When I select "Your Posts" from the Quick Links list, I get my posts. However, I get alot of other people's posts too. 

After the search returns, the header states....

"Search: Posts Made By: pittle or kpitch or Robert Spitler or pitt or rvpitt or jupiter jil or Pit or pita890 or m_pitt or Pittipat or pitt100"

[_I don't believe this is an issue caused by moving to the new server, so I've split this out into its own thread. -- mg_]


----------



## Makai Guy (Aug 13, 2006)

Pit said:
			
		

> When I select "Your Posts" from the Quick Links list, I get my posts. However, I get alot of other people's posts too.
> 
> After the search returns, the header states....
> 
> "Search: Posts Made By: pittle or kpitch or Robert Spitler or pitt or rvpitt or jupiter jil or Pit or pita890 or m_pitt or Pittipat or pitt100"

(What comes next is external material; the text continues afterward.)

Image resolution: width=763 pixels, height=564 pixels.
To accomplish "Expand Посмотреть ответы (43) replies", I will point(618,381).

This is obviously because your username is a substring contained in those longer usernames.  I'll see if there is anything that can be done about that.


----------



## Makai Guy (Aug 13, 2006)

Makai Guy said:
			
		

> This is obviously because your username is a substring contained in those longer usernames.  I'll see if there is anything that can be done about that.



At first blush I can't find a way to return only your posts in the form you are used to, i.e. a list of threads.   I HAVE found a way to return only your posts as a list of individual posts.

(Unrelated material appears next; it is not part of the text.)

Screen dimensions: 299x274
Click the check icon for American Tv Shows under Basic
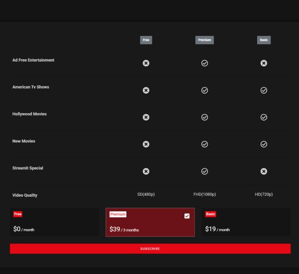click(x=264, y=90)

So for the time being, I've done the following:

1) Changed the name of the pre-existing option in the Quick Links menu to "Your Threads".  This will return threads, but if your username happens to be contained in somebody else's longer username, it will return their threads too.

2) Added a new "Your Posts" option in the Quick Links menu that will return your posts only, but as a list of individual posts, rather than threads.

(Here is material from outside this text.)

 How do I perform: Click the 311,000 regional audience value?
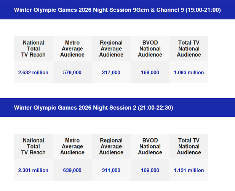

If I can find a way to only return your threads, but as a list of threads, I'll revise things again.


----------



## Makai Guy (Aug 14, 2006)

With some help from the vBulletin support forum, I've found how to modify the code to search only for the logged-in user's posts.

Now _Your Threads_ returns only threads in which you personally have a post, even when your username is a subset of other users' names.

I've left the _Your Posts_ option for those who may want only to find their individual posts, not links to the whole thread.  *Feedback requested: is this of use to anybody?*


----------



## Pit (Aug 14, 2006)

Thanks. It's working great!


----------



## The Conch Man (Aug 15, 2006)

Makai Guy said:
			
		

> *Feedback requested: is this of use to anybody?*


 
Doug ~~ I like this option ~~ Hope you keep it on ~~


----------